"Pat Cadigan - The Final Remake Of Little Latin Larry" - читать интересную книгу автора (Cadigan Pat)

tallest one is close to six feet, over that if you include the hair, of
course) and very Latin-looking, even more so, somehow, than the
Latinaires, who are all, to a man, perfectly Spanish, according to their
bios. The three Rodriguez brothers and their cousin the Cheech man. Larry
is also their cousin on their father's side; on Larry's mother's side,
however, he's Italian. Or so the bio tells me.
Meanwhile, out front in the bar, the audience is getting into character.
This is, apparently, one of those time-warp occasions, where everybody
would pretend it was a time that it wasn't any more. Which is to say, the
kind of music, the kind of performance the band gives is mostly something
from twenty or thirty years before -- everything here is a little vague,
but that's a product of the Collapse and we're all used to it.
The crowd in the bar doesn't seem to be aware of any time difference.
Either they've always liked this music, or they don't know any time has
passed. Or they don't care. Or they wouldn't care if they did know. As the
bar becomes more crowded, you start getting audience ghosts -- a common
occurrence, really, for a lot of these sorts of events. Usually, you don't
worry too much about them, they'll disappear after awhile if they're real
ghosts and if they're not, they solidify and fall into place wherever
they're supposed to fit in. These did neither.

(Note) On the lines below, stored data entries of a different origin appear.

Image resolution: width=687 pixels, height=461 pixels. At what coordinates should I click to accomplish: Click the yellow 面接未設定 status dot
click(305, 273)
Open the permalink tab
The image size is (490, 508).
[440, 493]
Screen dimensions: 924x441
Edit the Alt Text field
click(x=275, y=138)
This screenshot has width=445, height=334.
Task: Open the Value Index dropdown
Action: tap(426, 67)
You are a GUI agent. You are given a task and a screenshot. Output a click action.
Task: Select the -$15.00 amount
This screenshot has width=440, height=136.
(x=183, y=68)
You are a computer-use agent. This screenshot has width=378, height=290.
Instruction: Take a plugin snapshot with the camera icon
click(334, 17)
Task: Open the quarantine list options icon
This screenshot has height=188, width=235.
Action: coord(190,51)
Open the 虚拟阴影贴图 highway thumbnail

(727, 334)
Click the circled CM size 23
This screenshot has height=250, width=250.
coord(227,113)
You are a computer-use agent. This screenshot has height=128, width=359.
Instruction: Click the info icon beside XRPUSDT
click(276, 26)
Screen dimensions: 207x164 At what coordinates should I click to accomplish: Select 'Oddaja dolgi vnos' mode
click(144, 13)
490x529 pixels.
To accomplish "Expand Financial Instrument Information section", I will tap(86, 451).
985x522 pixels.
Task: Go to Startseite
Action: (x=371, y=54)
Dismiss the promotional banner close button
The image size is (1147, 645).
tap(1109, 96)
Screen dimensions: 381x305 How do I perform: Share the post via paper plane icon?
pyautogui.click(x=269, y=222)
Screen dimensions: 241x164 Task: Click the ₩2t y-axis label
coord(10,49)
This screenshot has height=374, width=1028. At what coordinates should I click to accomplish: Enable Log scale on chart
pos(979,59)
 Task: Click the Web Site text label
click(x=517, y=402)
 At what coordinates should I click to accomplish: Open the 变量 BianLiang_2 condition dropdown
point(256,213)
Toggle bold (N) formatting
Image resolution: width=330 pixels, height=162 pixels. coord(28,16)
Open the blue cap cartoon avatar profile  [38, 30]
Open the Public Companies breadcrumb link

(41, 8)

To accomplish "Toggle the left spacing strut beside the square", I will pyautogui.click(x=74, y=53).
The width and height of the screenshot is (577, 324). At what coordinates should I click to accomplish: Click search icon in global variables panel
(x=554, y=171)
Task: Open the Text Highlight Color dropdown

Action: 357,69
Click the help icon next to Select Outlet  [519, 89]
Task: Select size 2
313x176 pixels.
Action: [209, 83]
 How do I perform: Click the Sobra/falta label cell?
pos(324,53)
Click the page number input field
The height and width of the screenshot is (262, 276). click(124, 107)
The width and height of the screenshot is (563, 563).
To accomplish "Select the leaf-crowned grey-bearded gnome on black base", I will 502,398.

Ghosts kept following me around in the bar and I couldn't decide what was
really happening -- whether they were some product of the memory bit,
either the ancestor's imagination at work or the descendant's, or whether
the memory bit had been corrupted or polluted in some way, mixed in with
some memory bit that didn't belong, or whether it was something in my own
chemistry that was intruding.
Wherever they were coming from, they were a nuisance and they showed no
sign of fading away, no matter how hard I ignored them. I'd just have to
try editing them out on my next time through, I thought.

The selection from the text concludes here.